→ **How to complete this task**
The lines to retype are the one with "Viewport: 1568px width, 680px height." and all that follow it to the end of the entries below; copy them exactly and nothing else.

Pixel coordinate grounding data
————————

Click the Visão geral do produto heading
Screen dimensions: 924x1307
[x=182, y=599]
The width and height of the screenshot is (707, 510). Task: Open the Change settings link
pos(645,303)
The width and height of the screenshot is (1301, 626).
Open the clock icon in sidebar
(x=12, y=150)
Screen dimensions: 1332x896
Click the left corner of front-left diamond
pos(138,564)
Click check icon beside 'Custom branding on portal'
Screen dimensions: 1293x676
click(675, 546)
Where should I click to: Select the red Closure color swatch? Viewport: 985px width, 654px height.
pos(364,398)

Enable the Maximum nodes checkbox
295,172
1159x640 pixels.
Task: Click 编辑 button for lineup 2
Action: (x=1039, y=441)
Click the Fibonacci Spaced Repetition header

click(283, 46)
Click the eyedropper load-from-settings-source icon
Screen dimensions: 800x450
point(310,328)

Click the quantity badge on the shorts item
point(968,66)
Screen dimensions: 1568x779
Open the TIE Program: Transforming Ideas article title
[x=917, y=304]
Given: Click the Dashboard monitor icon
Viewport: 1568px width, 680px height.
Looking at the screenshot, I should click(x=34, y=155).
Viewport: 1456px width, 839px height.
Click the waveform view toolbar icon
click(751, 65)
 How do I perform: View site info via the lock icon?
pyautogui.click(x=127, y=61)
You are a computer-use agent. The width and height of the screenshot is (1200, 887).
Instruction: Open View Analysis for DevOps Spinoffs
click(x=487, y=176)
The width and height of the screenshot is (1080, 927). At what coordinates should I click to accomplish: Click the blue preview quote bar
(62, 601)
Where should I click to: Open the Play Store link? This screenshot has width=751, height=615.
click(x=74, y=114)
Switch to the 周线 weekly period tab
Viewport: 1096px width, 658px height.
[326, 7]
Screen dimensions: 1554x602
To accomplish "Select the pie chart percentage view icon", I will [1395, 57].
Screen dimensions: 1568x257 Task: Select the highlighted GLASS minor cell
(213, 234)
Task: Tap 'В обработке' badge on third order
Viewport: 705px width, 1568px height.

————————

→ **Solution to this exercise**
Viewport: 1568px width, 680px height.
Looking at the screenshot, I should click(x=34, y=155).
Viewport: 1456px width, 839px height.
Click the waveform view toolbar icon
click(751, 65)
 How do I perform: View site info via the lock icon?
pyautogui.click(x=127, y=61)
You are a computer-use agent. The width and height of the screenshot is (1200, 887).
Instruction: Open View Analysis for DevOps Spinoffs
click(x=487, y=176)
The width and height of the screenshot is (1080, 927). At what coordinates should I click to accomplish: Click the blue preview quote bar
(62, 601)
Where should I click to: Open the Play Store link? This screenshot has width=751, height=615.
click(x=74, y=114)
Switch to the 周线 weekly period tab
Viewport: 1096px width, 658px height.
[326, 7]
Screen dimensions: 1554x602
To accomplish "Select the pie chart percentage view icon", I will [1395, 57].
Screen dimensions: 1568x257 Task: Select the highlighted GLASS minor cell
(213, 234)
Task: Tap 'В обработке' badge on third order
Viewport: 705px width, 1568px height.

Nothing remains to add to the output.